Passage:
%%

At a car "supermarket" near the city's busy harbor, importers told
Reuters they were rushing to get "Made in America" cars through customs
and revving up orders after Beijing temporarily cut tariffs on U.S.
autos from Jan. 1.
The activity at the port - after a freeze since China hit U.S. auto
imports with a 40 percent tariff last July - illustrates how ebbs and
flows in the protracted trade war between Washington and Beijing are
impacting global businesses.
"Our business was harshly hit in 2018. Sales fell steeply and we were
forced to hold cars in bonded zones to wait for tariffs to be cut," said
Kevin Li, a dealer at the port whose firm brings in U.S.-made luxury
sport utility vehicles (SUVs).
"Now we are discussing with dealers in the U.S. to start importing more
cars once again."
The higher tariffs have hit premium carmakers who import a large portion
of the vehicles they sell in China, including Tesla Inc <TSLA.O>, Ford
Motor Co's <F.N> Lincoln brand, and Germany's BMW <BMWG.DE> and Daimler
AG <DAIGn.DE>, which both have manufacturing in the United States.
Chinese and U.S. trade negotiators have been locked in talks in Beijing
this week in a bid to end the trade tensions that have rocked markets.
Those talks wrapped up on Wednesday, with hopes growing that a deal
could be struck.
(U.S. car exports to China breakdown amid trade war png: https://tmsnrt.rs/2SDxiVD)

%%

Complete the following:
a: Do these statements agree with the passage on U.S. car imports to China? Answer yes or no for each, and quote the deciding words from the passage.
(i) China placed a 40 percent tariff on U.S. auto imports last July.
(ii) The trade talks in Beijing ended with a deal already struck.
(iii) Kevin Li's firm brings in U.S.-made luxury SUVs.
b: Could you carry the passage on U.S. car imports to China forward from its final line?
None of the entries after this passage are needed.

Provided data:

%%

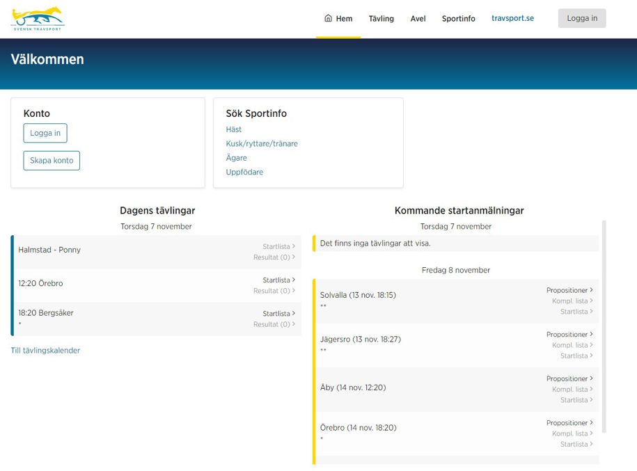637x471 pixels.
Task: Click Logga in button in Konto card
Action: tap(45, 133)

%%
%%

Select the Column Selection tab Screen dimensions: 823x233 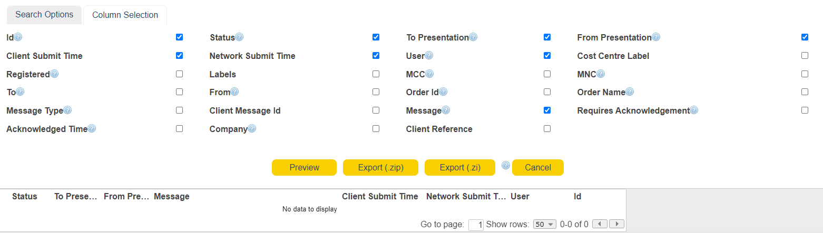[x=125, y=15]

%%

Task responses:
a:
(i) Yes: "China hit U.S. auto imports with a 40 percent tariff last July"
(ii) No: "Those talks wrapped up on Wednesday, with hopes growing that a deal could be struck."
(iii) Yes: "whose firm brings in U.S.-made luxury sport utility vehicles (SUVs)"

b:
The two countries' leaders struck a 90-day trade truce last month after
talks on the sidelines of the G20 meeting in Argentina, which saw
China's steep levies on autos trimmed back for a three-month period
until the end of March.
In the first ten months of 2018, U.S. passenger vehicle exports to
China, excluding those for public transport, were just under $6 billion,
down from over $8.5 billion in the same period the year before.
Since the middle of last year, when China raised tariffs, U.S. car
exports to China have plunged between 35-55 percent each month versus
the year before, far more steeply than in the first half of the year.
Shortly after the Chinese announcement, Tesla, Mercedes-Benz parent
Daimler and BMW cut their prices for imported U.S.-made cars to make
their cars more affordable.
An official at China's main car dealers' association said he expected
formal imports by carmakers to revive over the next few months given the
lower tariffs. Reuters could not immediately confirm if numbers had
already started to climb.
BUYERS RETURN
Car dealers at the port, however, said customers had started to return
late last month.
"We notice significantly more customers coming since the announcement of
the tariff cut on U.S.-made cars," said Peter Liu, a dealer at the port,
who imports cars from the United States including Mercedes-Benz and Land
Rover SUVs.
Liu's firm is offering 10-15 percent discount to customers to bring in
much-needed cashflow after a tough six months with his cars stuck paying
fees in portside parking lots to avoid the steep levies.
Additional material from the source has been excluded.